Over-familiarity could be one of the reasons why you may feel dissonant with something which once gave you joy. Reading comic books and watching superhero content was also one of my hobbies growing up, apart from gaming. Superhero fatigue may be its own topic, but nowadays I indulge in these things out of habit or as a guilty pleasure. While familiarity can bring comfort, it can also bring boredom. And the thing about nerd culture is that pretty much every fanbase has a certain level of toxicity. So, in my experience, wanting to talk about my interests with a wider community has more often than not resulted in a lot of baseless negativity and gatekeeping, which, in turn, waned my interest in these things in general.
Another reason for hobby fatigue could be that you feel like you are not achieving anything with that particular activity.
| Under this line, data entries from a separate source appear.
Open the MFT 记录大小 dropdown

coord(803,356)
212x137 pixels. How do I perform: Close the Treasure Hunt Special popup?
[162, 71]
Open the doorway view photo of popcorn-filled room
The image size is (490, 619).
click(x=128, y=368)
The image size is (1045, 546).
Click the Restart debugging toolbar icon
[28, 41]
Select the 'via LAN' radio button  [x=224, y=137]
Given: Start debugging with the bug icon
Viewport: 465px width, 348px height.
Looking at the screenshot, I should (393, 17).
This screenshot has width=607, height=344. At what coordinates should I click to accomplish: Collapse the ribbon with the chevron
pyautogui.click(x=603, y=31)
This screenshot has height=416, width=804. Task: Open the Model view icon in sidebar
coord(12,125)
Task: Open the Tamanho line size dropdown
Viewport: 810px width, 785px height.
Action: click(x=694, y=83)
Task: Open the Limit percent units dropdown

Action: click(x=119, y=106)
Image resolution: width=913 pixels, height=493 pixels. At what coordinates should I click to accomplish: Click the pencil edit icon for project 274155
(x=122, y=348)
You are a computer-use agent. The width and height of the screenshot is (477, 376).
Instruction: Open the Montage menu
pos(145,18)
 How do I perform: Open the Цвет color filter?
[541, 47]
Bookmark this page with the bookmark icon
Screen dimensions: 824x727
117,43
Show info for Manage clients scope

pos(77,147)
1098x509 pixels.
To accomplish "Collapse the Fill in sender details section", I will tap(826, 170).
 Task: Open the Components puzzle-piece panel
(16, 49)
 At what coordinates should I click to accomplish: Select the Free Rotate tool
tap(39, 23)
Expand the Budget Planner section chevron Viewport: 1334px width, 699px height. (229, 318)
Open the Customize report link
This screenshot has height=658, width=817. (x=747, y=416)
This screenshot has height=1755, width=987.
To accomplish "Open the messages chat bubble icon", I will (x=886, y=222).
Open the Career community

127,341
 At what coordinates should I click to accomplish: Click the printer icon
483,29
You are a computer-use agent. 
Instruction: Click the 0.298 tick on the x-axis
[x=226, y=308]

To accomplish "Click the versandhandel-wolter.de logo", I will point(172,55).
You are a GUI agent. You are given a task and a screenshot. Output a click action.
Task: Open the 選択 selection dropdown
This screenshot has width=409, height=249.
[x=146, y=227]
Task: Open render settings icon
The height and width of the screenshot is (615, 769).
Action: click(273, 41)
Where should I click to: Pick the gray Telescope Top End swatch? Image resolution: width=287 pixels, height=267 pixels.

I used to draw a lot, but after a while, it began to feel like a waste of time. Living in a culture which seldom promotes creativity, I fell out of love for art. While I often do draw from time to time, I find no fulfilment in it.
Now, how do you deal with hobby burnout?
The first thing to note is that you should not try to force yourself to enjoy the things you are losing interest in. That would just add to the stress instead of accomplishing the intended goal of these hobbies, which is to relieve stress. So, you might find yourself in a loop.
Secondly, you could try to replace those interests with new ones. Gaming may not have the same effect on me as it once did, but I really enjoy watching random shows and movies to relax and that has had a positive impact on me. While I still read comics, nowadays, I also read more traditional novels of varying genres which I did not read before. This has brought much-needed enlivenment to my reading habits. Then, I found a different and more enjoyable creative outlet for me to replace drawing as I discovered a passion for writing.
Trying to be more productive has also helped with my hobby burnout. Attempting to learn new skills which may help me in my career, gave me a sense of purpose and progress that I didn't have before.
If you are feeling disconnected from your hobbies, just give the above-mentioned tips a shot. Also, don't hesitate to explore what works for you. Life is about moving forward, and it is okay if your interests keep changing. In the end, what matters is finding healthy alternatives to those things which can bring more positivity in your life.